TASK REQUIREMENTS = In the text below about saving code actions, list every parameter of the run() function that the commits_of_top_repos API defines.

TEXT =
[Start of Attachment]
Use the codeact skill to get the latest 5 commits of the 3 github repos
of torvalds with the most stars. For each repo, output name, stars and
the first line of commit messages, and the link to the commit

the agent generates a code action that combines the search_repositories and list_commits tools.

Code action

from mcptools.github import search_repositories, list_commits

# Search returns typed Repository objects
repos = search_repositories.run_parsed(
    search_repositories.Params(query="user:torvalds", sort="stars", perPage=3)
)

# Iterate and call list_commits for each repo, all within one code action
for repo in repos.repositories:
    commits = list_commits.run(
        list_commits.Params(owner="torvalds", repo=repo.name, perPage=5)
    )
    # Printed results are returned to the agent
    for commit in json.loads(commits):
        first_line = commit["commit"]["message"].split("\n")[0]
        print(f"{repo.name}: {first_line}")

This single code action makes four tool calls (one search_repositories, then three list_commits). With JSON-based tool calling, the same workflow requires four separate inference passes, with intermediate results accumulating in the context window.

For brevity, the above example parses list_commits output inline. In practice, you should generate an output parser for it as well.

Saving Code Actions for Reuse

Once a code action works, it can be saved as a parameterized tool for later reuse:

User prompt

Save this as code action under github category with name commits_of_top_repos. 
Make username, top_n_repos and last_n_commits parameters.

A key design choice here is to separate interface from implementation. The interface is defined in a commits_of_top_repos.api module, the implementation in commits_of_top_repos.impl. The plugin's code action skill instructs the agent to follow this structure.

The API module defines a parameterized run() function, output types, and a tool description via a docstring:

commits_of_top_repos API

class CommitInfo(BaseModel):
    sha: str
    message: str
    url: str

class RepoCommits(BaseModel):
    name: str
    stars: int
    commits: list[CommitInfo]

def run(username: str, top_n_repos: int = 3, last_n_commits: int = 5) -> list[RepoCommits]:
    """Get latest commits from a user's top repositories by stars."""
    ...

During tool discovery, only the API needs inspection. The implementation stays hidden. This saves tokens during discovery and reduces distraction by keeping non-essential implementation details out of the agent's context.

New code actions can then import and reuse the saved tool directly:

Code action

from gentools.github.commits_of_top_repos import run

# Reuse the saved code action as a tool
results = run(username="torvalds", top_n_repos=3, last_n_commits=5)

Tool Discovery

As the number of MCP tool APIs and saved code actions grows, loading them all into the agent's context window upfront becomes impractical. Even a moderately sized tool collection can consume a large fraction of the available context, leaving less room for the actual task.

Progressive tool discovery addresses this by deferring tool loading until it is needed. Tools are organized in a package hierarchy on the filesystem that an agent can explore. When a task arrives, the agent searches the filesystem for relevant tools and inspects the APIs of promising candidates. This approach trades some discovery overhead for substantial context savings.

The plugin's discovery mechanism is intentionally simple. More sophisticated options are possible, such as hybrid vector and keyword search over tool descriptions, but filesystem-based discovery is a practical starting point. It can scale to hundreds of tools without introducing additional infrastructure dependencies.

Conclusion

Programmatic tool calling brings performance gains over JSON-based approaches, but it reaches its full potential when code actions become first-class tools. In a JSON-based approach, tools are static: defined at development time and immutable at runtime. With code actions as tools, an agent's tool library can evolve at runtime: tools can be added, modified, or composed based on what the agent learns while working. For efficient tool discovery and use, it is important to save code actions with typed interfaces separated from implementations. Agents can then inspect signatures and docstrings without loading implementation details.
[End of Attachment]
STORED DATA =
[Start of Attachment]
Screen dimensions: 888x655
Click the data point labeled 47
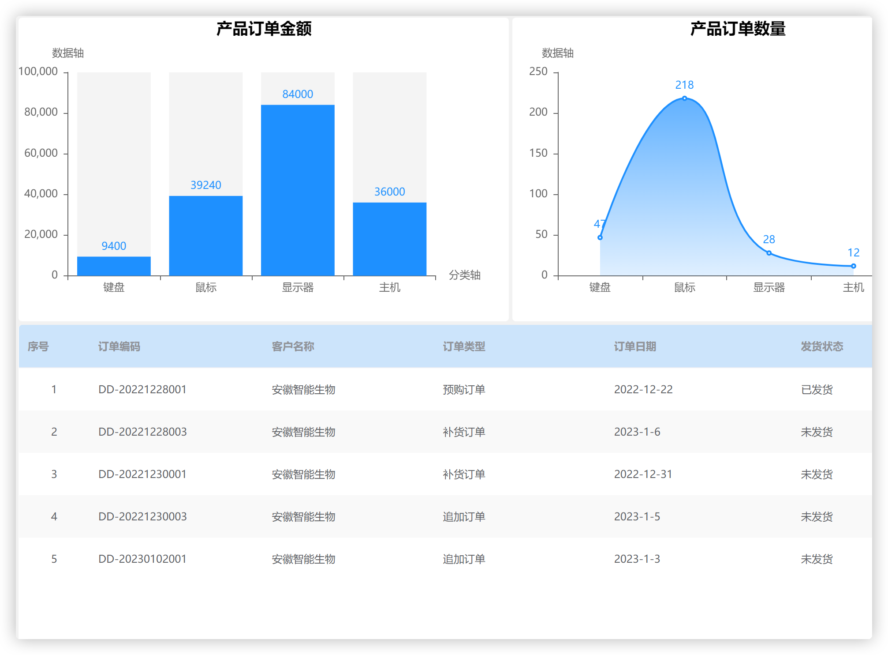tap(600, 237)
[End of Attachment]
SOLVED PROBLEM = username, top_n_repos, last_n_commits